Cliff May 15th, 2008
Well, after first having my email client send the message to my junkmail (?!?), I got Elsevier’s response and solution:
Hi Cliff:
Someone on my team brought your email to my attention. I want to first
apologize for the confusion over access to this title. American Journal
of Obstetrics & Gynecology is a title which is unique for Elsevier in
that we provide the full-text only online, while the print edition
refers readers to the online version to read the full-text.
This has caused some confusion as the online version, as one of the
online support representatives advised, is accessible by username and
password only. I understand this is not ideal for institutions and most
institutional customers would prefer access via IP range.
While we are working on a solution to this problem, we’re not quite
ready to publicly launch the final version of the American Journal of
Obstetrics & Gynecology website which will be IP range enabled. That
said, as your users urgently need access, I would like to make available
to you and your users access to the new site ahead of the public.
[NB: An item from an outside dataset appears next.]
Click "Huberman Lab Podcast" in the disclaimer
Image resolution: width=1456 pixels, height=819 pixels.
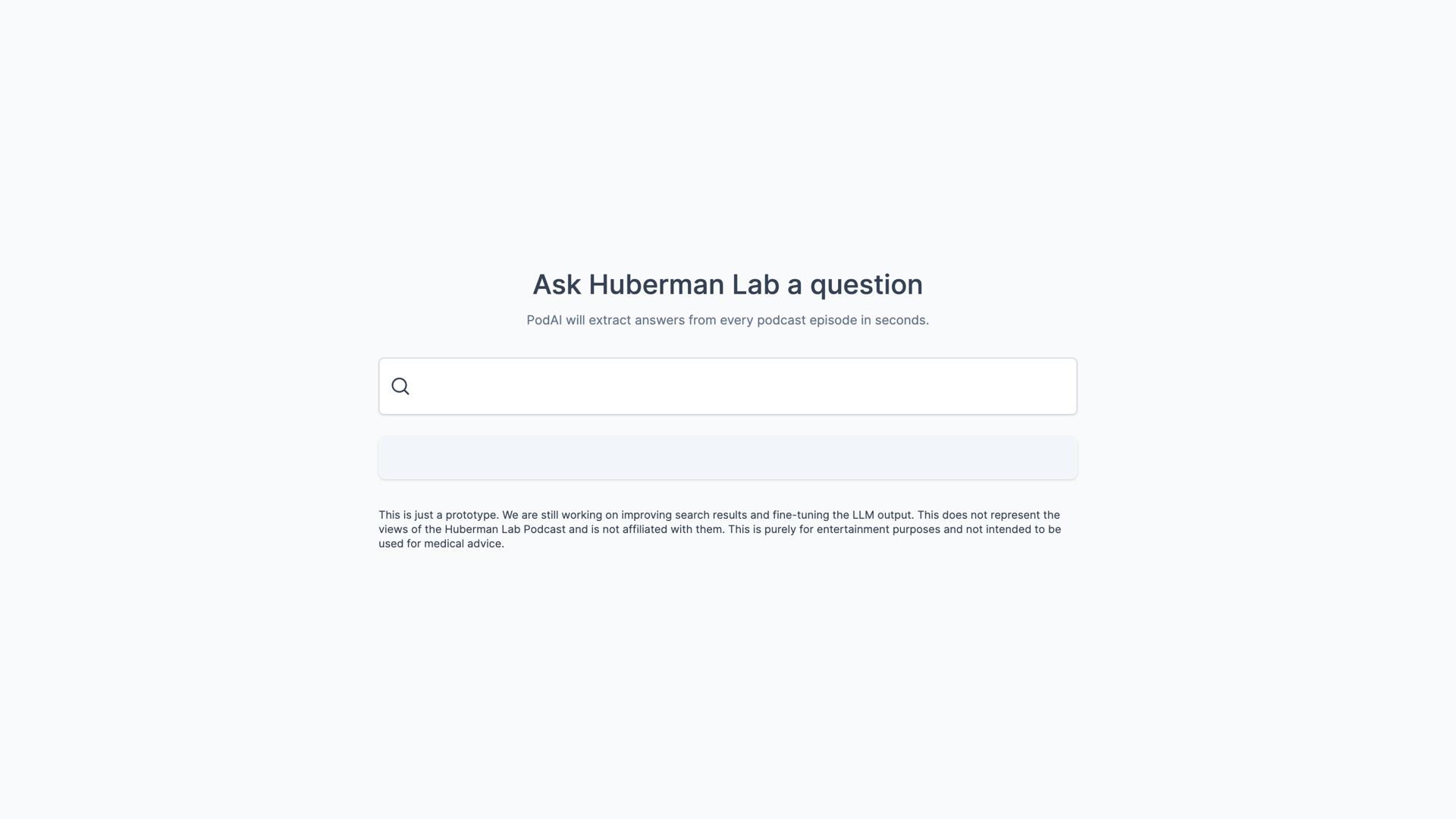(505, 529)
If you let me know the IP range that you would like enabled, I will have
one of my colleagues set up access and contact you with the details.
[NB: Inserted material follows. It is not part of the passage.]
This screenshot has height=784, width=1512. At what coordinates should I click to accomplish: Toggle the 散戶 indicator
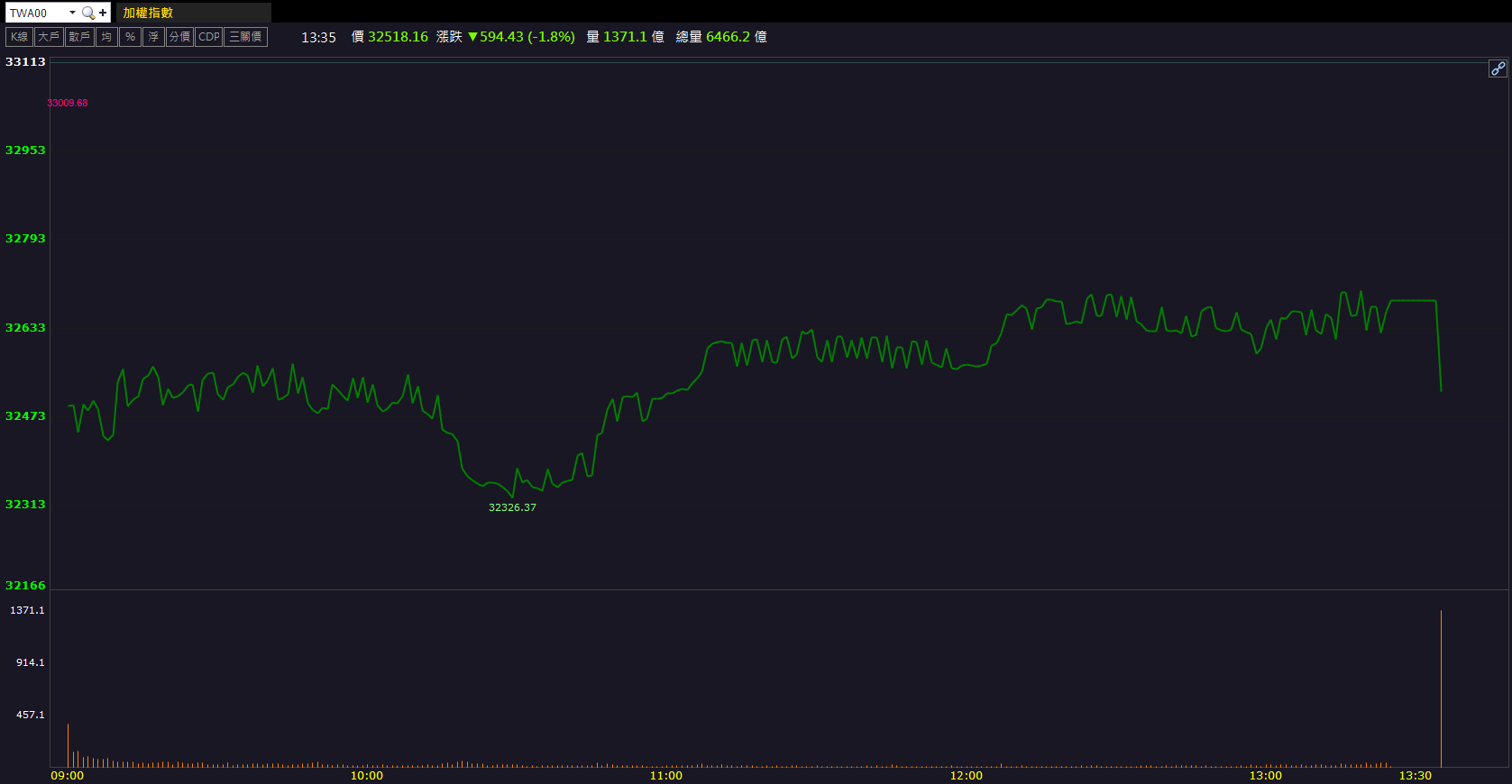79,37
I hope you find this an acceptable solution and I look forward to
hearing from you.
Regards,
And my response:
I’ll take the IP access to AJOG (it’s the least I can do after complaining publicly). Our range is: [snip]
Let me know when it’s up and I’ll test it to make sure it’s working. I look forward to the day when all libraries’ users can have that kind of easy access. But for now, thank you for your patience and hard work on this!
For a moment I thought of politely declining IP access as an act of solidarity with those folks/institutions who don’t have it, but that would be hurting my users and helping no one. So there you go. Score one for my library’s users. They probably will never know that this went on and couldn’t care less–but hey, us librarians are just supposed to make resources easy to use, right?
And yes, I’d like to thank Elsevier for doing this. They’re making an exception to help my users, and they’re also working on a more wide-spread solution. Hopefully all of us (vendors, users, and librarians) will continue to find and fix problems to make our users’ experiences easier.